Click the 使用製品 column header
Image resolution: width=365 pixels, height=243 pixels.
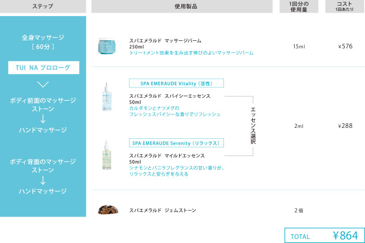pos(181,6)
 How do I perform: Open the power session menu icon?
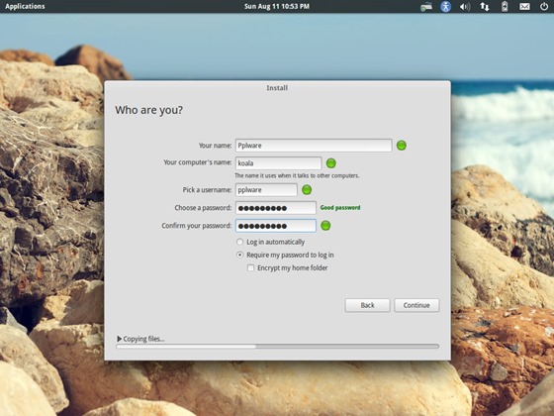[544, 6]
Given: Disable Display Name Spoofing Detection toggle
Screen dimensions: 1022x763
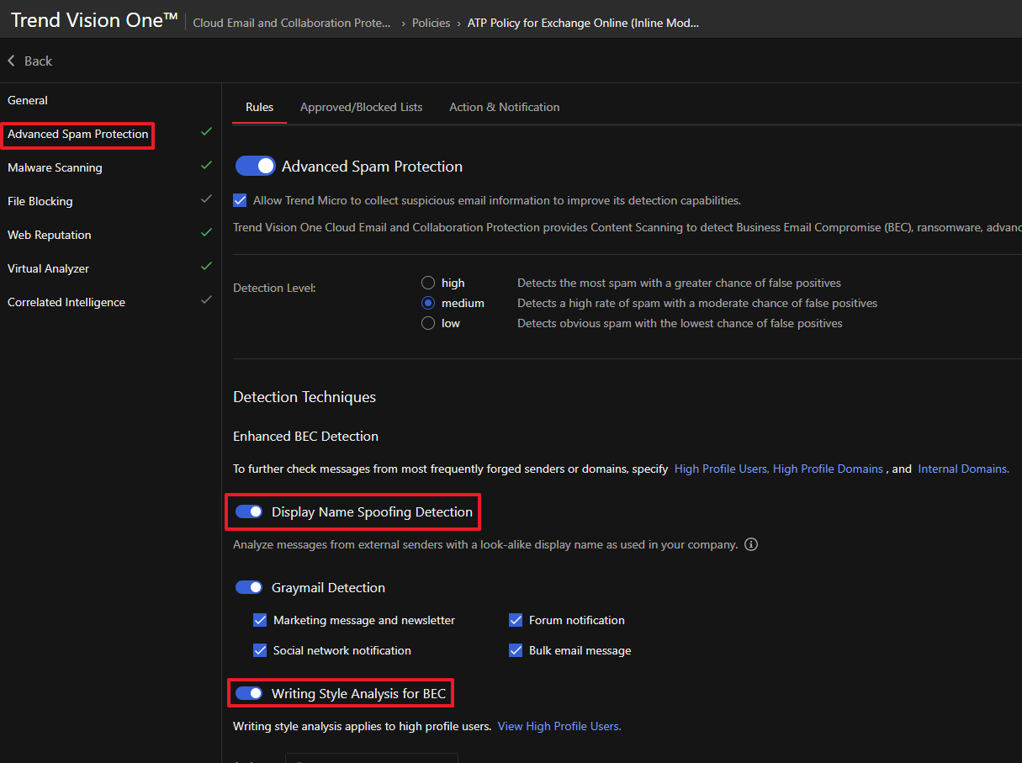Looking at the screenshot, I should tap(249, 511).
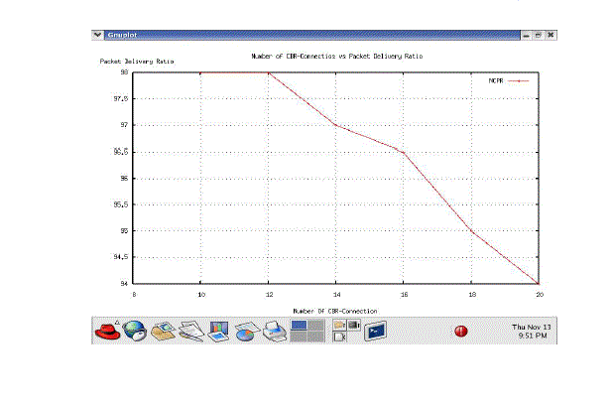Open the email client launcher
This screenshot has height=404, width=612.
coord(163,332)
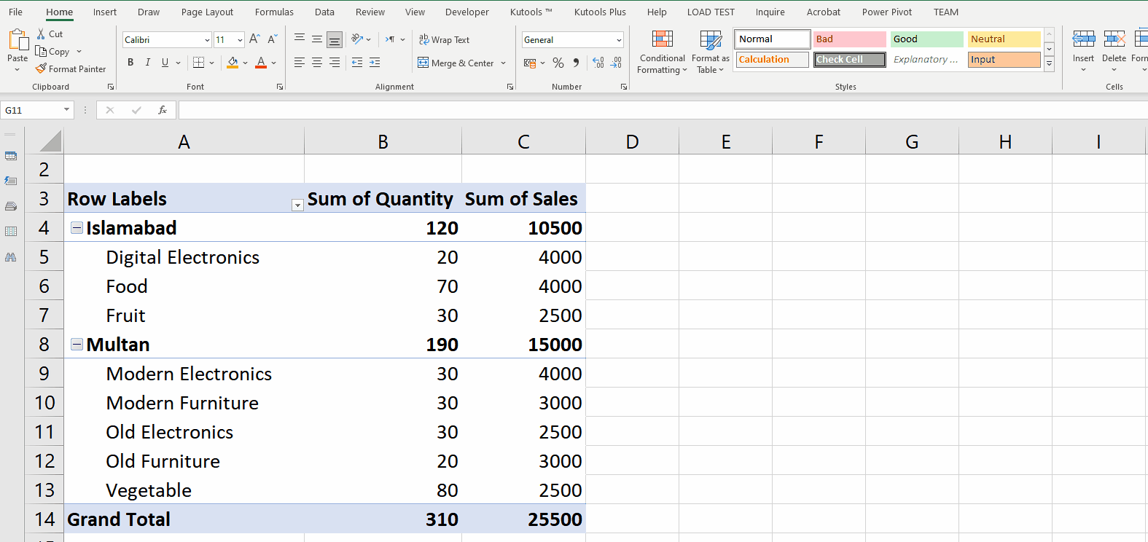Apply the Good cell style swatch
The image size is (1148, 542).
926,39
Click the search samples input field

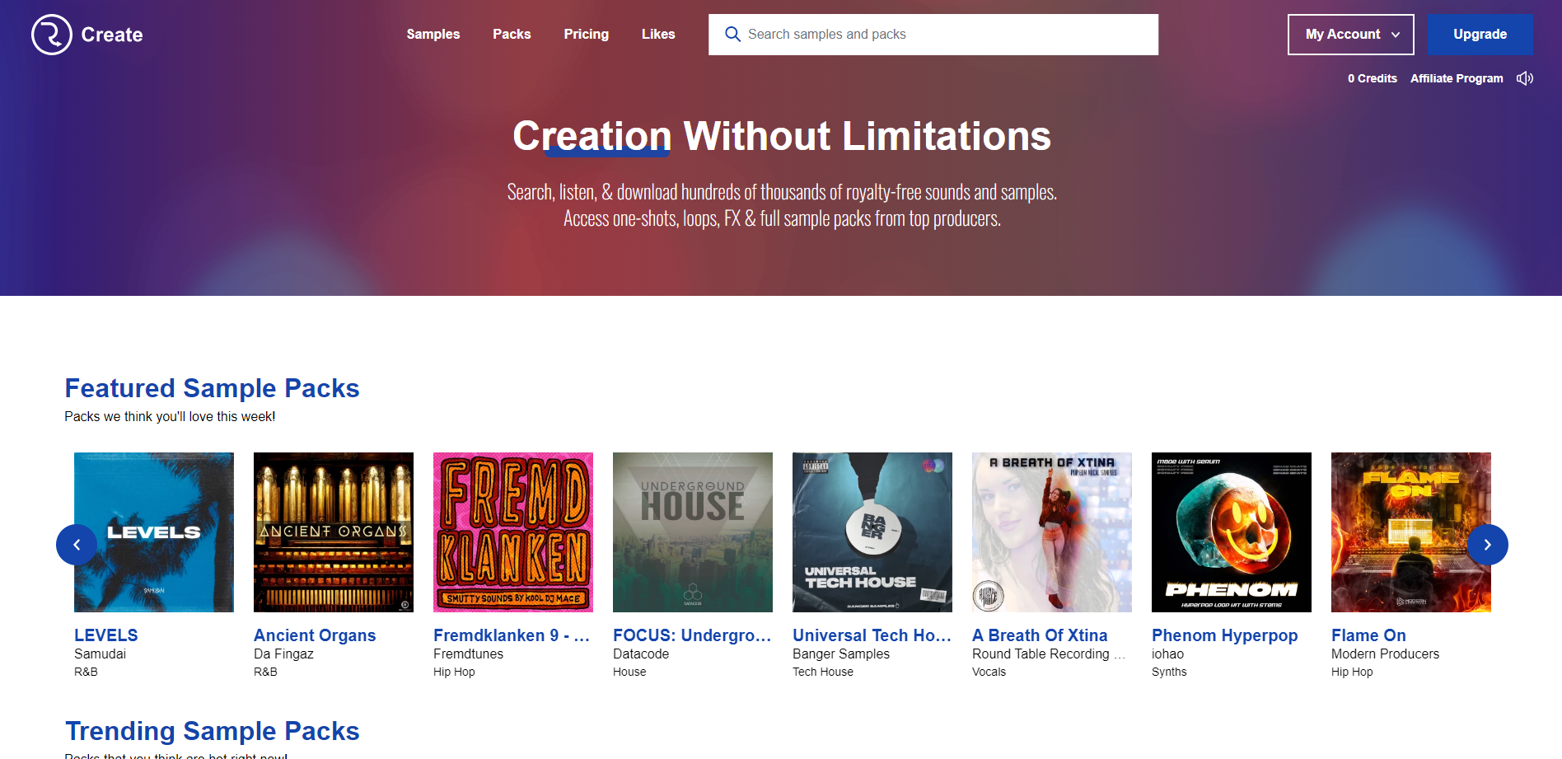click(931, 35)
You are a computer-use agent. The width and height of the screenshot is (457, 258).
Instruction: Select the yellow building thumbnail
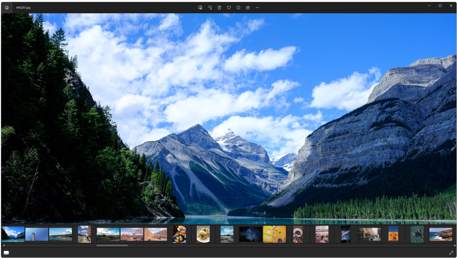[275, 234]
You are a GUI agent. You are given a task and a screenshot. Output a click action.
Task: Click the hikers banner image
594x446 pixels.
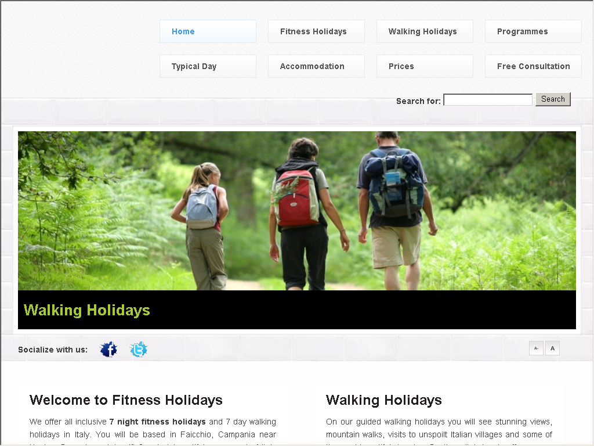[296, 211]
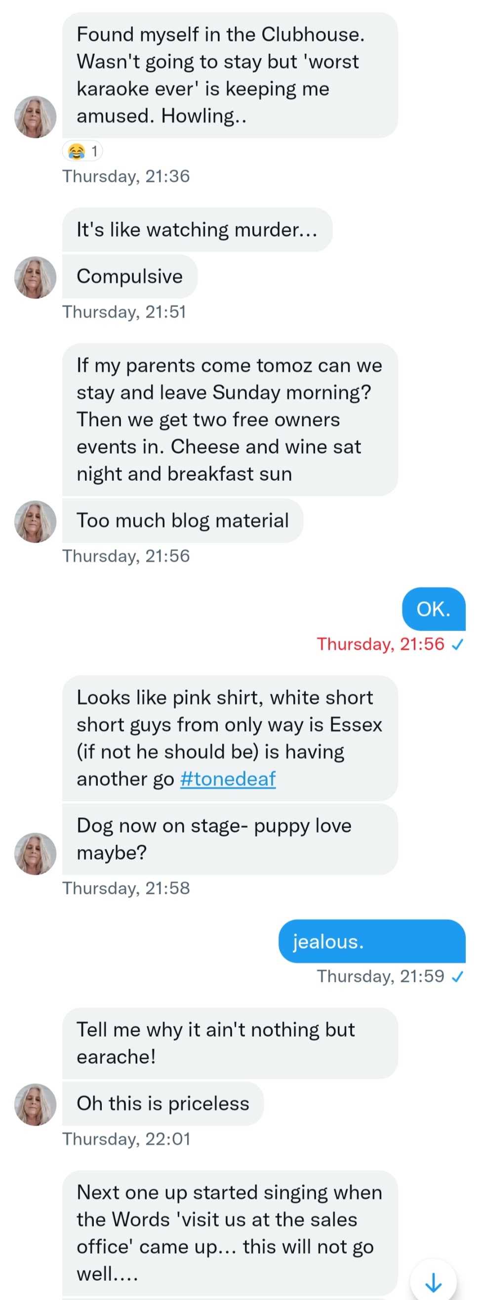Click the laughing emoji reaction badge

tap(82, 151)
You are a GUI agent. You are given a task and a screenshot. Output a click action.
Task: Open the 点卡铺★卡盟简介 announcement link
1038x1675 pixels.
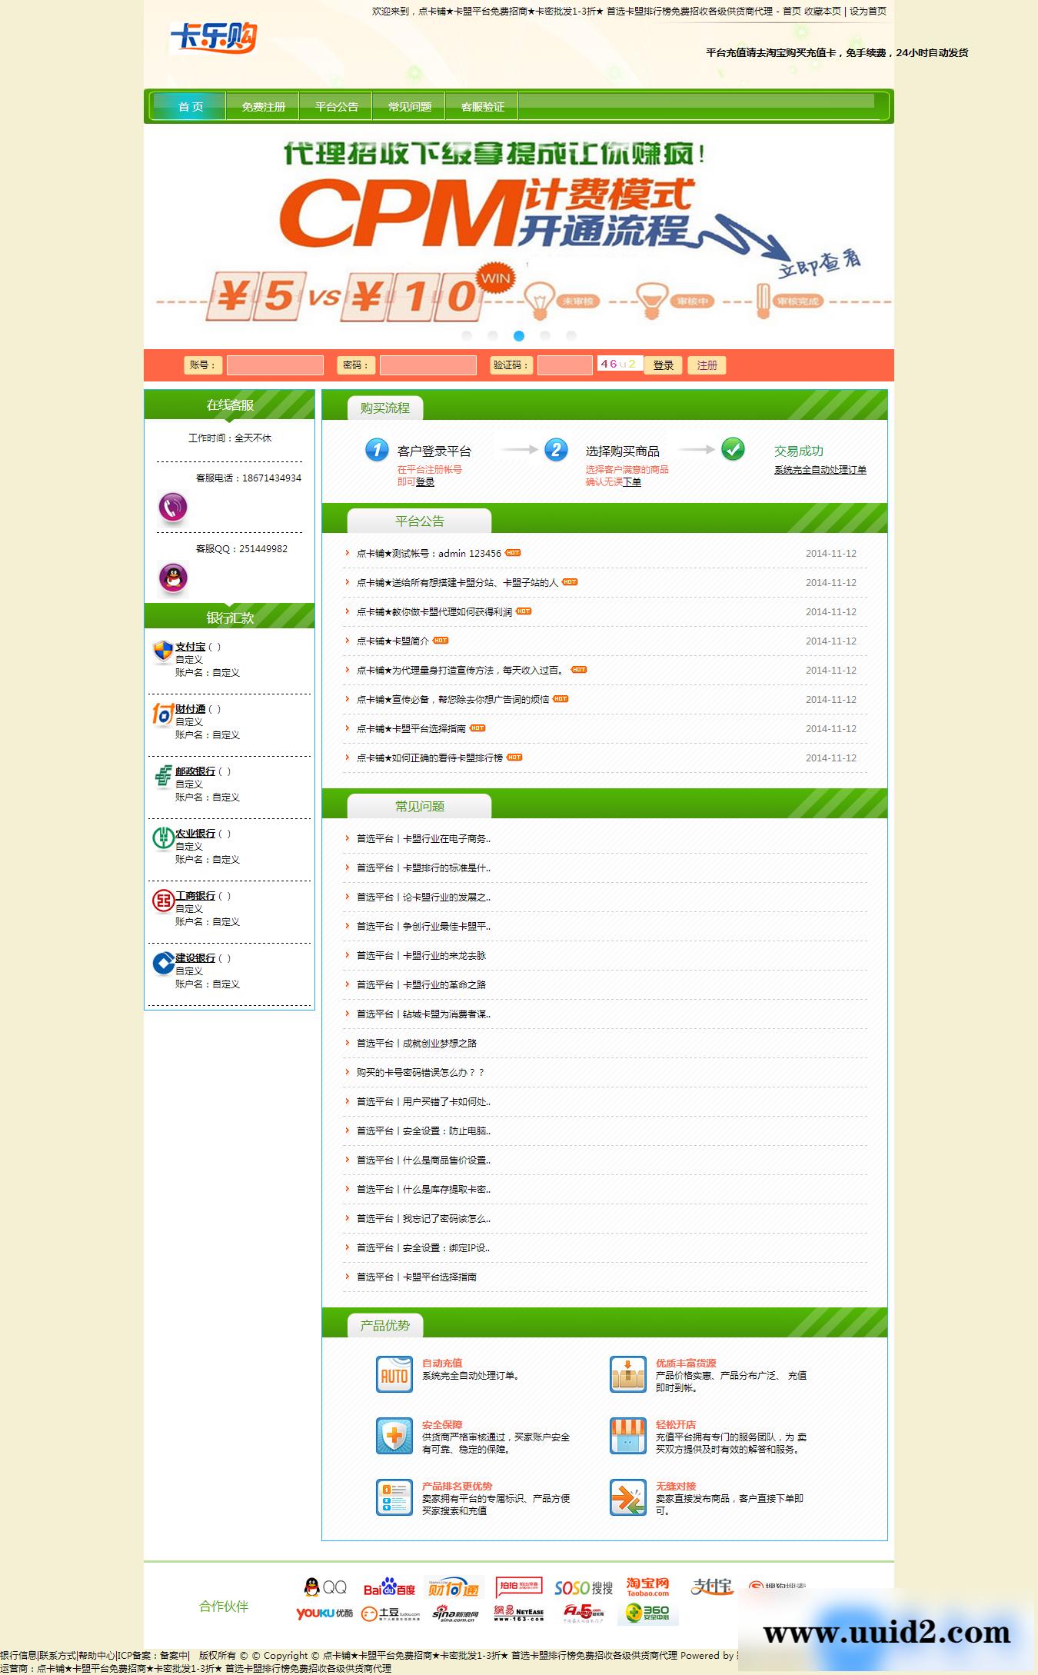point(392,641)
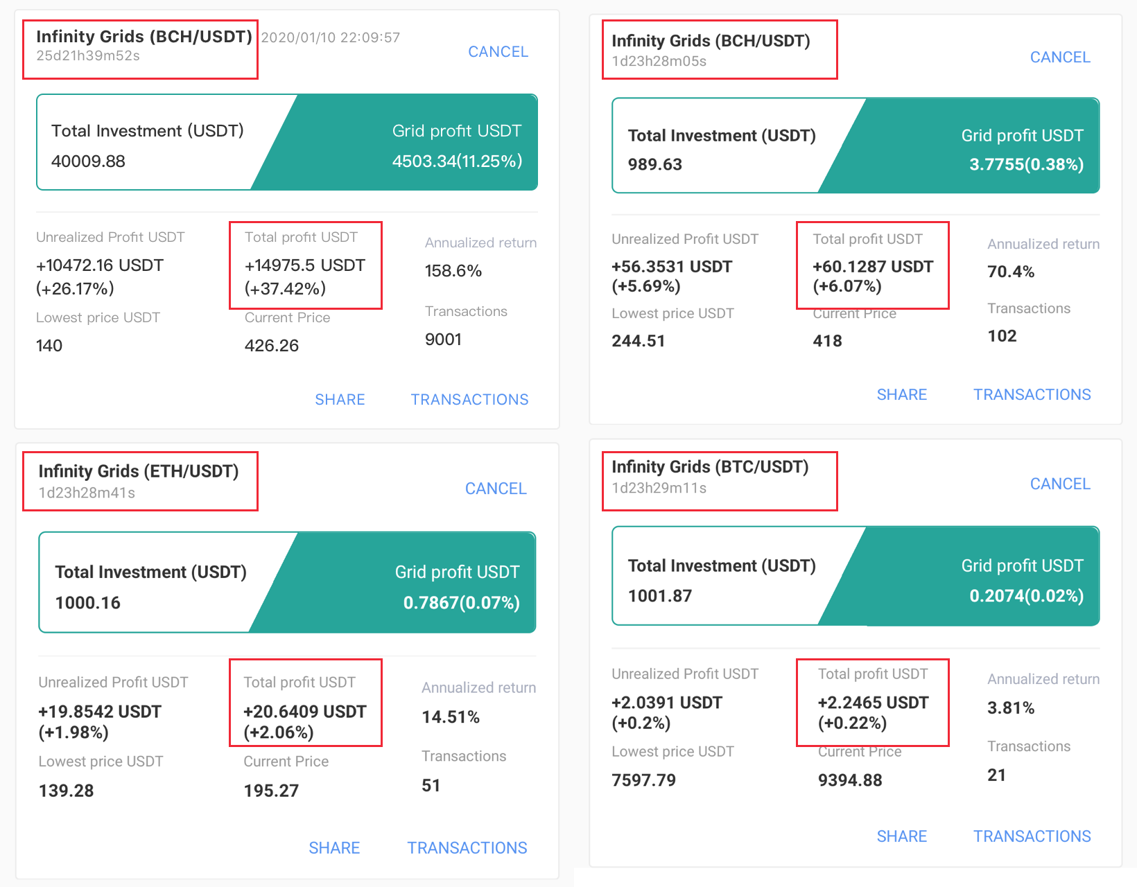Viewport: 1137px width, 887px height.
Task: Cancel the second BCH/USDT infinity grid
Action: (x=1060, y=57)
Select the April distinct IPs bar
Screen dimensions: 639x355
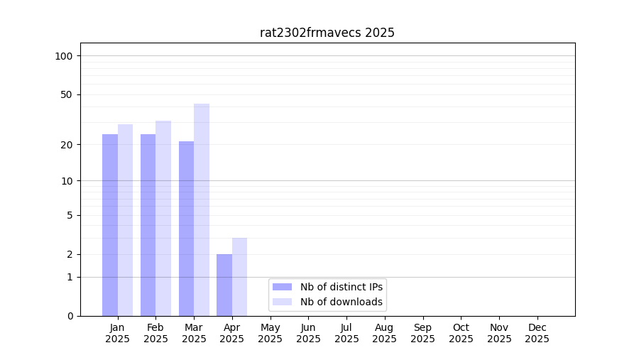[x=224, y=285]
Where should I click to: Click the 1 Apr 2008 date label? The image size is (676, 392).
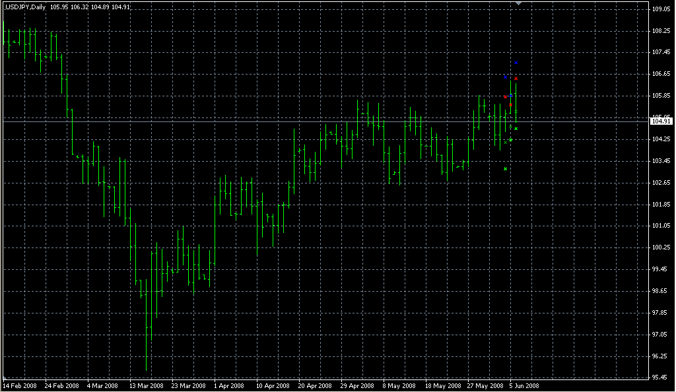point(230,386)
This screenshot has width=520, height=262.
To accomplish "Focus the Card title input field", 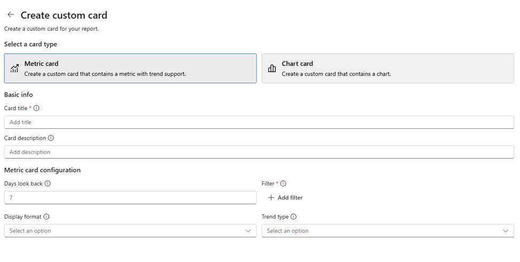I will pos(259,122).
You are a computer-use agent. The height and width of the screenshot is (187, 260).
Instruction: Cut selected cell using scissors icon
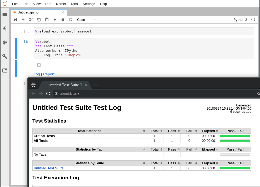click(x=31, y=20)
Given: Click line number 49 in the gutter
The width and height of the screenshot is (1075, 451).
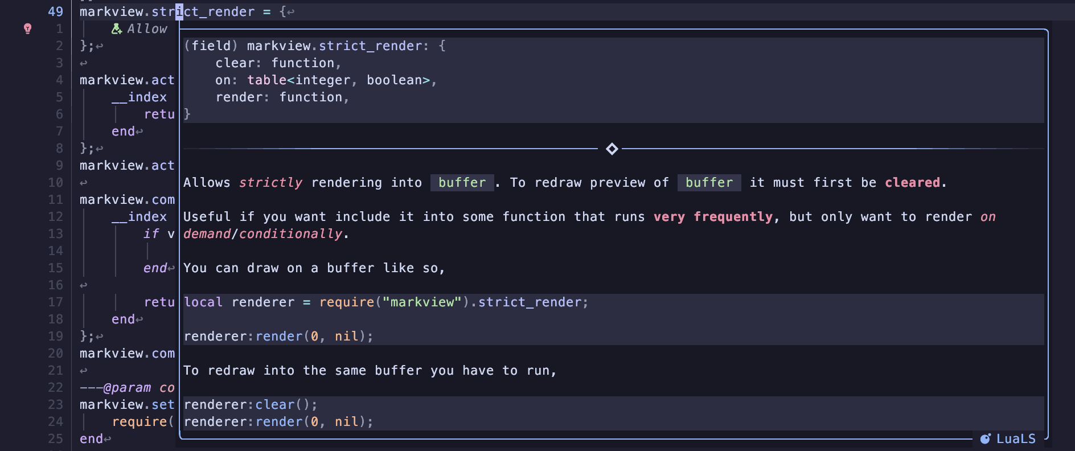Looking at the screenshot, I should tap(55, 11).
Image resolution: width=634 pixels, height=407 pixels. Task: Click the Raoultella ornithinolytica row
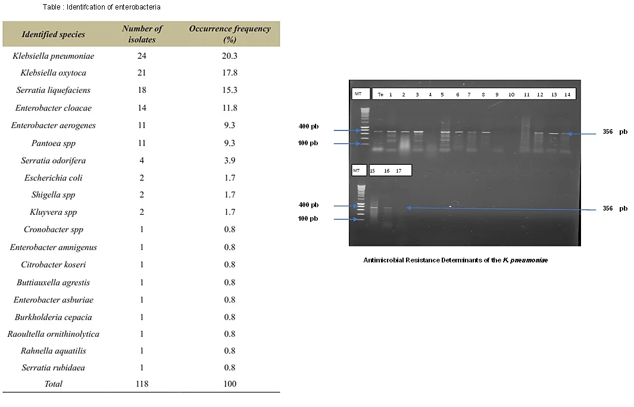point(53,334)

_What the task requires_.
Substitute "margin" for "gutter" in the entries from the line with "Given: Click line number 49 in the gutter" through the final entry, keeping everything else unchanged, and give only those lines without the pictures.

_Complete output_.
Given: Click line number 49 in the margin
The width and height of the screenshot is (1075, 451).
Looking at the screenshot, I should tap(55, 11).
Image resolution: width=634 pixels, height=407 pixels. Task: Click the Raoultella ornithinolytica row
point(53,334)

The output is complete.